Rob, not a problem I have 8 wheels you can do then you've only got 72 to do :lol:


----------



## rob_vrs (Jan 4, 2012)

SadlyDistracted said:


> Rob, not a problem I have 8 wheels you can do then you've only got 72 to do :lol:


Hahahahaha need them to reply with a price for me


----------



## id_doug (Apr 6, 2011)

I find six months hard to believe, especially on a daily driver but I am here to be proven wrong


----------



## steve from wath (Dec 12, 2008)

is this it?

http://www.detailingworld.co.uk/forum/showthread.php?t=312553


----------



## rob_vrs (Jan 4, 2012)

steve from wath said:


> is this it?
> 
> http://www.detailingworld.co.uk/forum/showthread.php?t=312553


Yes steve thats the one, how you finding it?

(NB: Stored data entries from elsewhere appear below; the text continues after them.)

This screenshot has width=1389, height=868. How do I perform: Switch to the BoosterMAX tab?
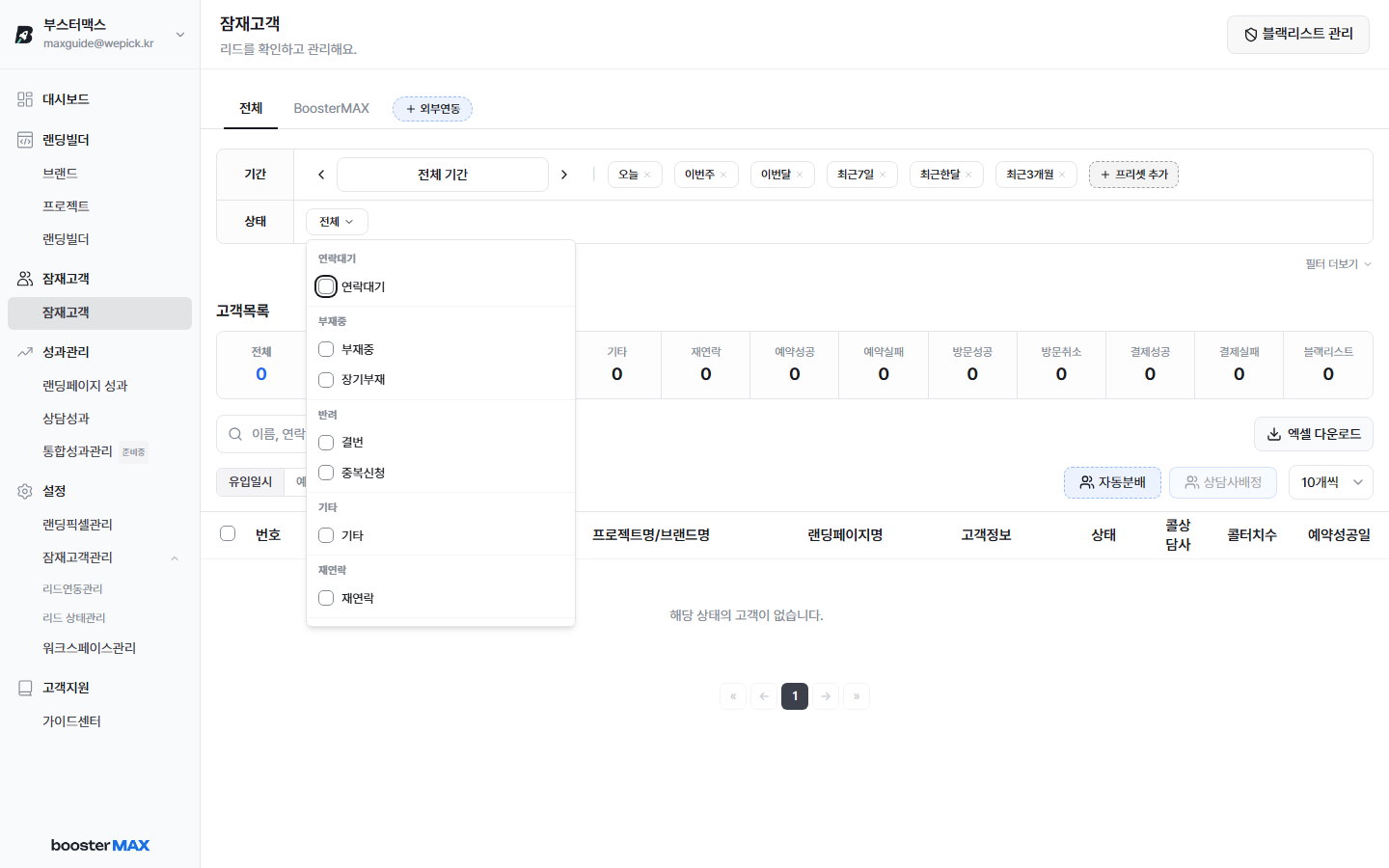(x=332, y=108)
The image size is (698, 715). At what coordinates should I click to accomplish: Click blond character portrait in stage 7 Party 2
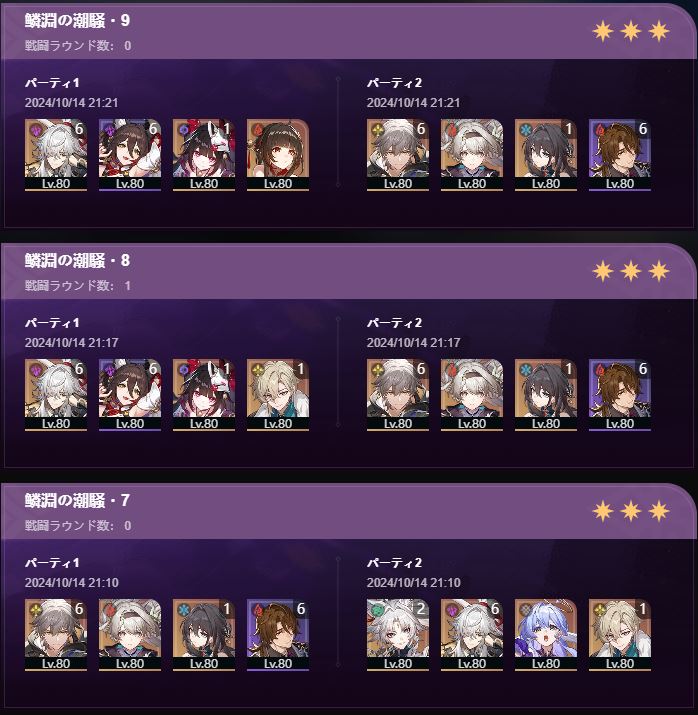[x=620, y=635]
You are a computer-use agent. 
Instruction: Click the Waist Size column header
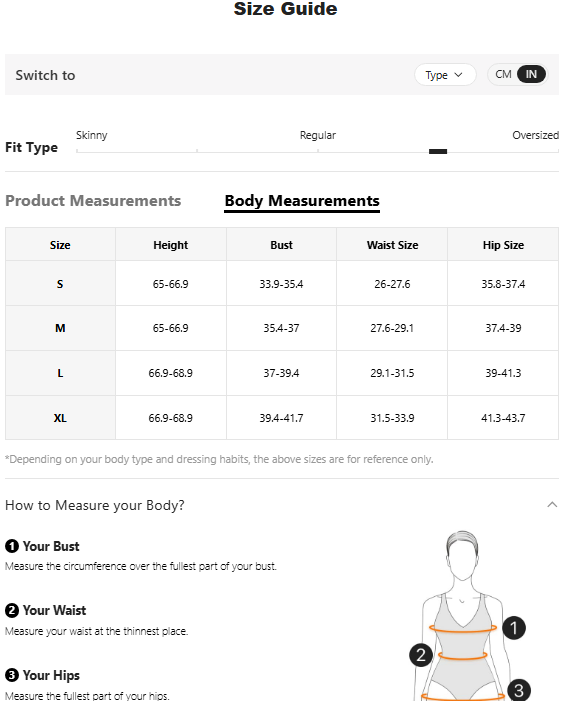coord(392,245)
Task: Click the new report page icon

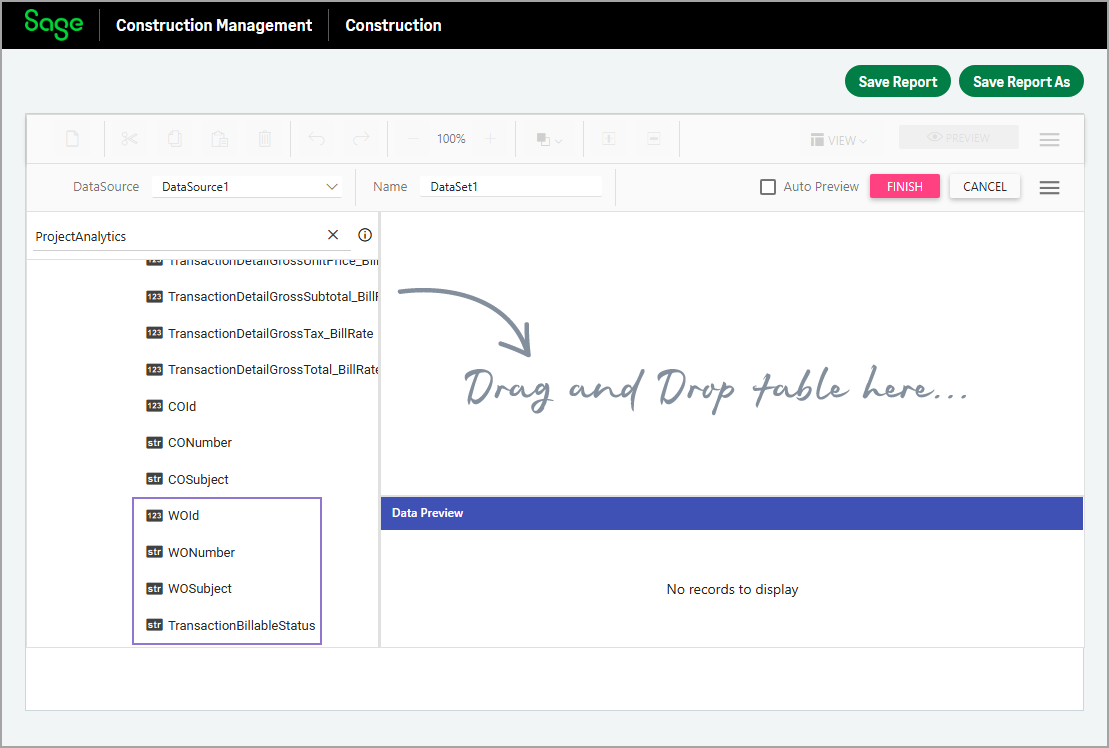Action: pyautogui.click(x=73, y=139)
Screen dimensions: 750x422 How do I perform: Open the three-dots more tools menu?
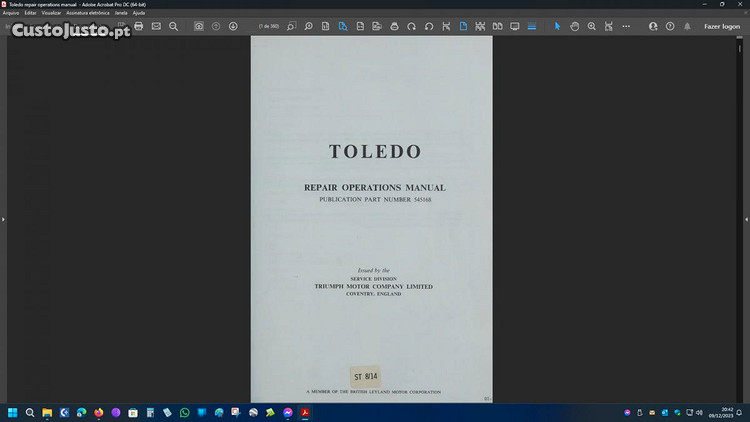pyautogui.click(x=626, y=26)
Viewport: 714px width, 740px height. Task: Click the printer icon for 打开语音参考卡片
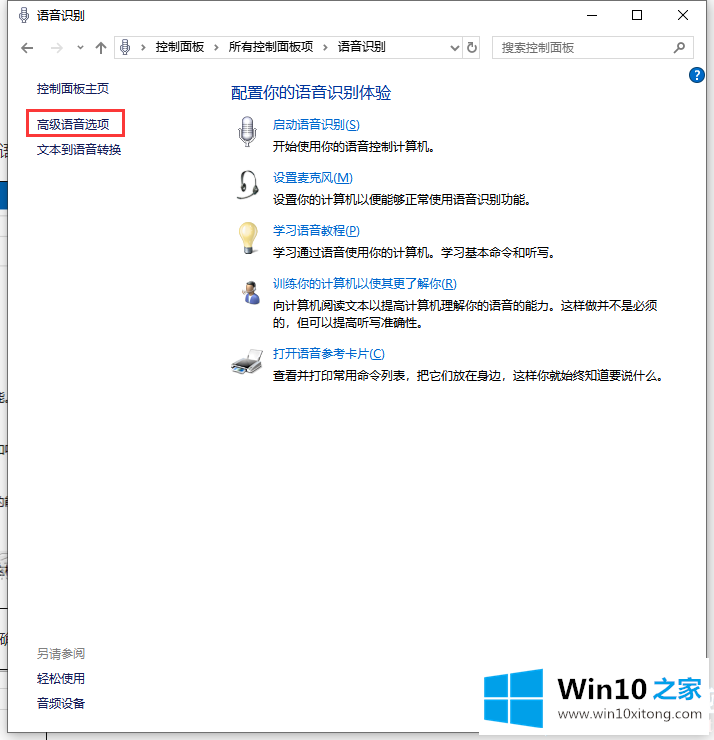point(247,362)
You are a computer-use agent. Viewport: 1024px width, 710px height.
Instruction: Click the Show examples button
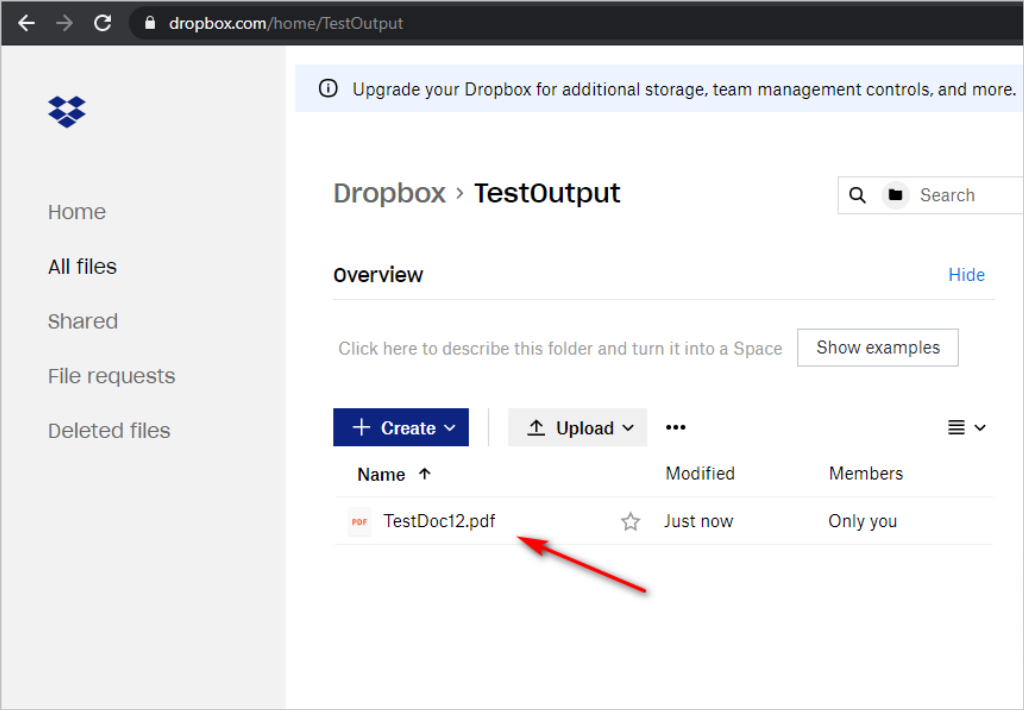coord(877,348)
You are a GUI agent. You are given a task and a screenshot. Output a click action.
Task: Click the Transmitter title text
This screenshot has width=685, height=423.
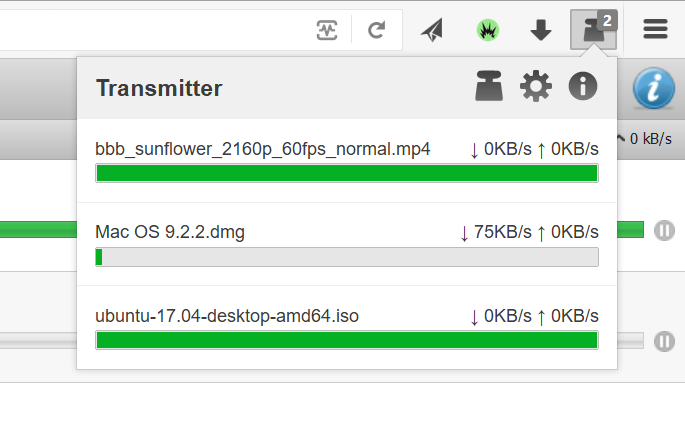tap(159, 88)
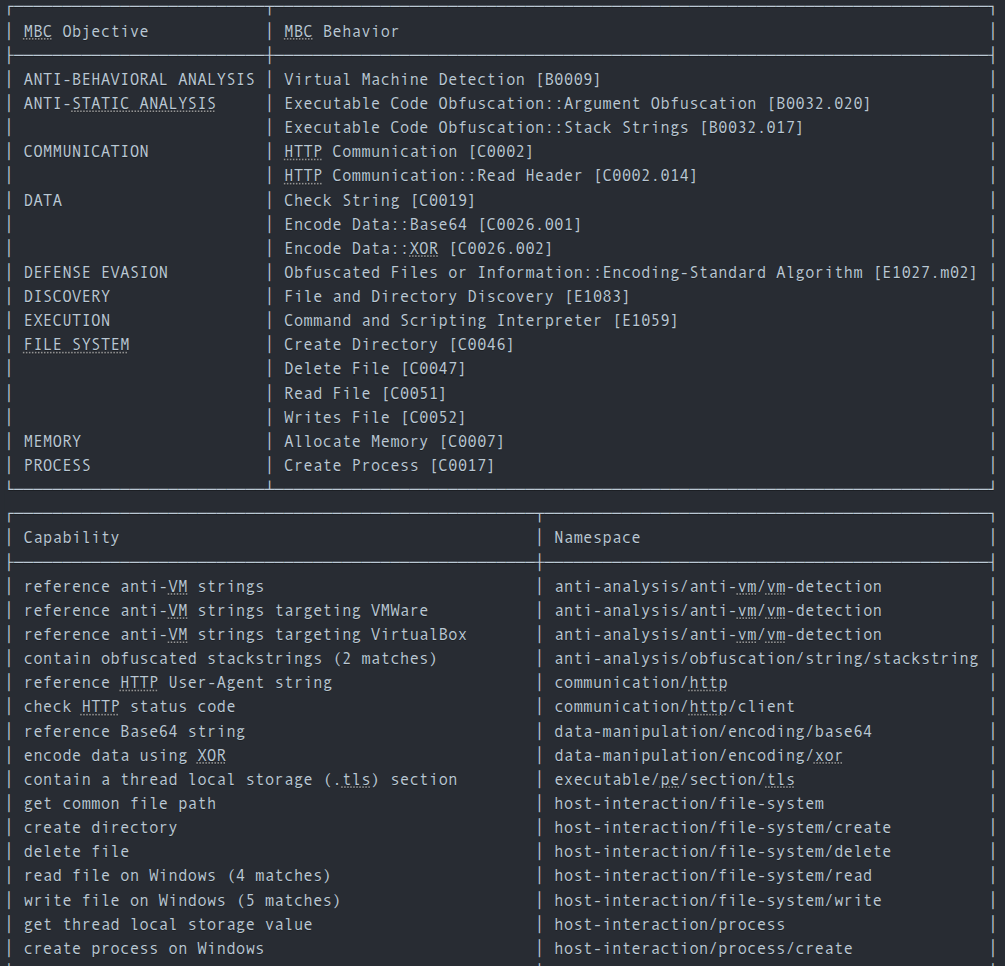This screenshot has height=966, width=1005.
Task: Click the DEFENSE EVASION objective label
Action: pos(96,273)
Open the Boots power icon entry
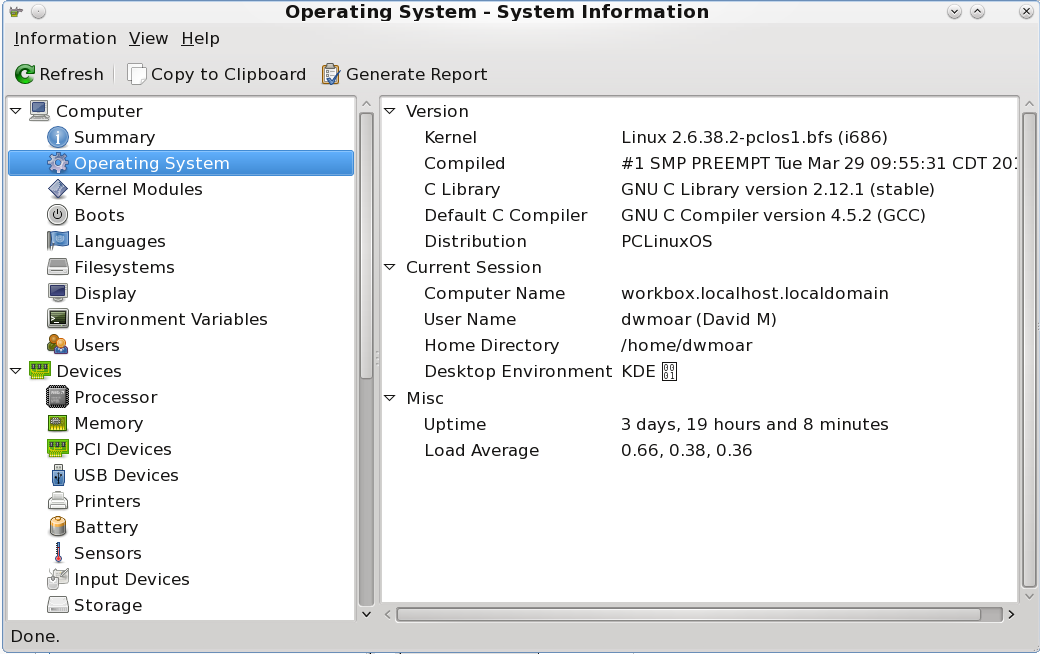Screen dimensions: 1040x654 [x=58, y=215]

The UK representative are not willing to let any kits go. Ill get some from america in 6 weeks or so, unless we can come to a 'local' agreement for some haha


----------



## SadlyDistracted (Jan 18, 2013)

rob_vrs said:


> Hahahahaha need them to reply with a price for me


I could even bring them to you, as long as you can vouch its an improvement on T1 :wave:


----------



## Silva1 (Sep 16, 2007)

SadlyDistracted said:


> I could even bring them to you, as long as you can vouch its an improvement on T1 :wave:


Then bring me some I'm in glasgow


----------



## Nally (May 30, 2012)

I was going To ask about what the realistic durability of T1 is


----------



## rob_vrs (Jan 4, 2012)

SadlyDistracted said:


> I could even bring them to you, as long as you can vouch its an improvement on T1 :wave:


Iv never used it before so cant vouch for anything yet ha


----------



## steve from wath (Dec 12, 2008)

rob_vrs said:


> Yes steve thats the one, how you finding it?
> 
> The UK representative are not willing to let any kits go. Ill get some from america in 6 weeks or so, unless we can come to a 'local' agreement for some haha


ive got some left you can use

the kit from the guys who were at waxstock and are based in keighly i think are approx £1000

that kit is a two part 
a base coat and a top coat also a cleaner

i have the cleaner and a all in one bottle etc

http://www.waxattack.co.uk/?page_id=520


----------



## andy-g-nur (Oct 17, 2008)

Probably sounds strange but shining the tyres is one of the last things I do when cleaning the car and really finishes it off so I actually enjoy doing it, think I'd miss doing it for 6 months!


----------